Les enfants avaient passé leur temps à jouer aux chevaliers dans leur cabane, à chasser avec des arcs en bois et des flèches à bouts ronds, et à écouter les histoires de Wardin, le soir, dans la salle commune du monastère, tandis que Cebus continuait de bouder Oscar, et restait enfermé du matin au soir et du soir au matin dans la cellule du jeune garçon.
Après avoir tué le renard et ramené le calme et la sérénité au sein du poulailler, le fauconnier avait été accueilli en héros au sein de la communauté, et la rumeur s’était répandue rapidement dans la vallée. Ainsi, il allait de maison en maison, délivrant ici un message grâce à ses pigeons, éradiquant là une colonie de rats dans un grenier à blé grâce à sa chouette effraie. Il vendait ses peaux les plus précieuses auprès des riches bourgeoises de la ville, qui se trouvaient ravies de porter une écharpe de renard ou un manteau de loup blanc de Sibérie. Mircea et Oscar adoraient l’accompagner dans ses visites, grimpant à deux sur le dos d’un des petits chevaux de Przewalski, le plus souvent Aknur, la solide jument qui appréciait tout particulièrement les carrés de sucre dérobés par Mircea en cuisine.

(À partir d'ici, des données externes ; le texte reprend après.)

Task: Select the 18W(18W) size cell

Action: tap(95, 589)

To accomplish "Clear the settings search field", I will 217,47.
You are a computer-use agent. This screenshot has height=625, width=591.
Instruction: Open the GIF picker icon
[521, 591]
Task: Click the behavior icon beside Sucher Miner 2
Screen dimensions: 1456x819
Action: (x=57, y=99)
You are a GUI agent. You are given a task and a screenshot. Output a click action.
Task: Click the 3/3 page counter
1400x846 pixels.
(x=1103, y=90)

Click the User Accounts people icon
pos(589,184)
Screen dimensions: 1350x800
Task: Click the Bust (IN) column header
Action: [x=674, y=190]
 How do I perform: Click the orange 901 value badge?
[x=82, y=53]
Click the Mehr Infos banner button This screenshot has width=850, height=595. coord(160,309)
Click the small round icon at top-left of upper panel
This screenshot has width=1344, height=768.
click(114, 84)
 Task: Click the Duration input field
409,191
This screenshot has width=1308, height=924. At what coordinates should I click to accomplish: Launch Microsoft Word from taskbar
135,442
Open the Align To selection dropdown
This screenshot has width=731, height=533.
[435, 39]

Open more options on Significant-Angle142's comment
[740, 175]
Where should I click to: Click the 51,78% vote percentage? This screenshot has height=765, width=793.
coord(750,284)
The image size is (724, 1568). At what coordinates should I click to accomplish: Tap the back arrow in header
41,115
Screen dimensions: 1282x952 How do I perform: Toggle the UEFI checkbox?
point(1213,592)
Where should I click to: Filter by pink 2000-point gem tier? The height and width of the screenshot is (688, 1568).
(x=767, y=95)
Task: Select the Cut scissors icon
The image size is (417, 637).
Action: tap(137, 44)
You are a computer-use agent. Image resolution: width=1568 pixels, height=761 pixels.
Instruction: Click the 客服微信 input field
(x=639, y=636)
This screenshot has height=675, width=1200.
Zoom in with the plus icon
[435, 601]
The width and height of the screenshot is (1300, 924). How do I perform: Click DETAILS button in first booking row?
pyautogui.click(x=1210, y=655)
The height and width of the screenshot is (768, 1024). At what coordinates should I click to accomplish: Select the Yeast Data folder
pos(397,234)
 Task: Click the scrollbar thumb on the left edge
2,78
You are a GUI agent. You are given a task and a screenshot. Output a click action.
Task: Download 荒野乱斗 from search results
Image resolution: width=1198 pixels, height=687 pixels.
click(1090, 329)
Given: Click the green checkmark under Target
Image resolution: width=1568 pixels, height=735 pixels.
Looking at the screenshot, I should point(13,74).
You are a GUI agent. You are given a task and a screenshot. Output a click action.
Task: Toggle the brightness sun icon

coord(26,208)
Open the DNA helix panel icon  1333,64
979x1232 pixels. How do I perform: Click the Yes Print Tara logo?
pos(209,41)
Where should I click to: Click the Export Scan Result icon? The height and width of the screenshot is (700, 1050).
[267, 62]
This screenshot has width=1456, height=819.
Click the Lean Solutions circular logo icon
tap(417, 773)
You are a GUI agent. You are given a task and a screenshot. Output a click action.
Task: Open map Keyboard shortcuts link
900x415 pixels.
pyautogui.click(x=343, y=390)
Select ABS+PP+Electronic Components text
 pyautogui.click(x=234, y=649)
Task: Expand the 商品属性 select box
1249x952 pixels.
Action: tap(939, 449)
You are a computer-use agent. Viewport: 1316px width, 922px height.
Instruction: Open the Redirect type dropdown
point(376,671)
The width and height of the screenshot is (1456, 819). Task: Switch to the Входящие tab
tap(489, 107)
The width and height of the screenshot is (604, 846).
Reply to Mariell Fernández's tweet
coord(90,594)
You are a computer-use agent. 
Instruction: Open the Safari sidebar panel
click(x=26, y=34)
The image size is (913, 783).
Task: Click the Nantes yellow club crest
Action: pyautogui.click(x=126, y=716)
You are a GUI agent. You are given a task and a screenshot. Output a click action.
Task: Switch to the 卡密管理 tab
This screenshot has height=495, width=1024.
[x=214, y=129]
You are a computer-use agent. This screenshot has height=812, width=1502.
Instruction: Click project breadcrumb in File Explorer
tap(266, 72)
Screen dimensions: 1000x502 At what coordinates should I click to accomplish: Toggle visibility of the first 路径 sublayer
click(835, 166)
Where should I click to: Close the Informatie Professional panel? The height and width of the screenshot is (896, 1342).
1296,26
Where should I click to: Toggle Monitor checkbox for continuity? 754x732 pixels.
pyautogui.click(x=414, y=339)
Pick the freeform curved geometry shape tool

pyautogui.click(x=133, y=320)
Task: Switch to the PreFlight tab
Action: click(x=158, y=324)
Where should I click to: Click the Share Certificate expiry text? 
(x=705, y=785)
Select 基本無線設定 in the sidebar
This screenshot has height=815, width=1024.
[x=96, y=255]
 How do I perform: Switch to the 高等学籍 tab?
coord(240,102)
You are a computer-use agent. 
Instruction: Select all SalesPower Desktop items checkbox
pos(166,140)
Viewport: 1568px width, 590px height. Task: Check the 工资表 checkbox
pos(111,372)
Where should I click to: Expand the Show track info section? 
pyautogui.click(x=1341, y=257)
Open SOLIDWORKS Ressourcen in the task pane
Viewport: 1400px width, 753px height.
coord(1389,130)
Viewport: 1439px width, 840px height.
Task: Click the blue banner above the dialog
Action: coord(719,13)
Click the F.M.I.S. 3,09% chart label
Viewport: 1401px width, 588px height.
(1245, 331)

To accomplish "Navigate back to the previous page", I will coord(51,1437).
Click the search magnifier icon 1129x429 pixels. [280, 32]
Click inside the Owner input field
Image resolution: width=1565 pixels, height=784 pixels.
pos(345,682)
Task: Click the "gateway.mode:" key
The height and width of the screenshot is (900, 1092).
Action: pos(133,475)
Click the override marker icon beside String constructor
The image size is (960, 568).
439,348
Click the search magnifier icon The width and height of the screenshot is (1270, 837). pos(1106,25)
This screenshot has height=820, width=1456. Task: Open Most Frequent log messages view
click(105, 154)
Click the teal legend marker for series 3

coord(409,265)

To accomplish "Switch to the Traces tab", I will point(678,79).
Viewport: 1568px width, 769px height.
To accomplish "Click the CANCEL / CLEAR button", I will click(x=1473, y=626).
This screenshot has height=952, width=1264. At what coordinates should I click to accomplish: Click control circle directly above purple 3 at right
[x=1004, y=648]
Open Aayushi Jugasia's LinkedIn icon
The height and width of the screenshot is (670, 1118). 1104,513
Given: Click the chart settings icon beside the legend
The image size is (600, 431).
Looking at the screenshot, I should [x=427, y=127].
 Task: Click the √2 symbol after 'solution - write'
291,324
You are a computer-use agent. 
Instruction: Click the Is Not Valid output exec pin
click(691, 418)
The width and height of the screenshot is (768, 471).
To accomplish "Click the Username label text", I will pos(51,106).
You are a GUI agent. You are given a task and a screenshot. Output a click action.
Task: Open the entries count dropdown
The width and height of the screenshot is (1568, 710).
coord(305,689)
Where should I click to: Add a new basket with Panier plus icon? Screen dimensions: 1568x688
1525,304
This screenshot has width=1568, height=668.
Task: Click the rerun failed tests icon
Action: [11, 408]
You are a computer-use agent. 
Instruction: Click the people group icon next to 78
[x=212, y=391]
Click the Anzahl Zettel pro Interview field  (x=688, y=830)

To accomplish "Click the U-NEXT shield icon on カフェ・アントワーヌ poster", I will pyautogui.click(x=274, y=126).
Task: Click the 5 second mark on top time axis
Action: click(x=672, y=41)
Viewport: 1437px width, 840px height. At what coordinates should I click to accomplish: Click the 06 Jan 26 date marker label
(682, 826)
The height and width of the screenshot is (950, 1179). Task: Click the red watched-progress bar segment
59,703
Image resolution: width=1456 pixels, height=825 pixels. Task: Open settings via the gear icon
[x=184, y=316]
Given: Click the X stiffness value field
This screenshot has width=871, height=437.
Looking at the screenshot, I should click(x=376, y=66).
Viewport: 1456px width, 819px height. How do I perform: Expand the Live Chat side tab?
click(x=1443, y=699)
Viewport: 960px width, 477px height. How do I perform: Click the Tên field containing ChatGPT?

La Saint-Jean arriva, et les sœurs préparèrent leur traditionnel pèlerinage dans le massif des Chartreux. Comme chaque année, la grande croix qui surplombait l’autel fut décrochée de sa place sur le mur de la nef, et chargée sur les épaules de la plus jeune des novices, pour sortir de la chapelle. Tous les hôtes accompagnèrent les sœurs, ainsi que certains fidèles venant de Voreppe, Grenoble et de toute la vallée jusqu’à Lyon. La cérémonie était connue dans toute la région, et ils furent près d’une centaine à s’engager à la file indienne sur le sentier qui grimpait derrière le monastère, le même sentier que Wardin et les garçons avaient emprunté une semaine auparavant lors de leur chasse au renard. La sœur qui portait la croix prit la tête, et les autres prirent sa suite en chantant des cantiques, tandis que les invités tapaient dans leurs mains, le tout formant un joyeux chœur qui résonnait sur les falaises calcaires de la Roize. A l’avant, les sœurs se relayaient à un rythme régulier pour partager le fardeau du Christ sur leurs épaules, et ce pèlerinage ressemblait étonnamment au chemin de croix entamé par Jésus plus d’un millénaire auparavant. Comme le voulait la tradition Bénédictine, les sœurs revivaient chaque année ce pieux cheminement.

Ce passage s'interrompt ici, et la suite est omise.